8.24.2010

eyes glued straight ahead. behind me is only salt.

here i am. once again at this point in my life where goodbye is so near. i have so many thoughts about the times to come but it's all jumbled in my mind. emotions tied so tightly that sorting them out is impossible. i'm getting used to these goodbyes and let-downs. which is niether good nor bad. my heart doesn't fully embrace relationships and experiences, but this does make things a lot easier to cope with when it's all said and done.

i'm just done with getting let down by people and circumstances. the past couple of monthes have taught me how to depend on myself. this was something that was needed in my life. to this extent? not sure if it's healthy or not. but it happened.
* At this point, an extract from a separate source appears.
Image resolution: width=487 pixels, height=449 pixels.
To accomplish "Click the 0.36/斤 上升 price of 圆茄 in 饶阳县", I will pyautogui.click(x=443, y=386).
honestly i can say that i like being closed off a little. it's so much easier to not get hurt. i know that this sounds so empty but after you pour yourself in to an expereince as much as i did with london and then be so incredibly hurt as i have been left even 9 months after... it's just bound to happen.

looking back over everything that i have experienced, all the relationships made and lost, and time wasted i think i'm finally at the point where i can say that i'm not sad abour it, nor happy. it's just there. it happened. i will forever have the memories and scars.

what i'm left with is myself. my heart. my life. my future. these scars will no longer keep getting cut open. i hope my skin is strong enough now to handle whatever comes my way. no looking back. only forward.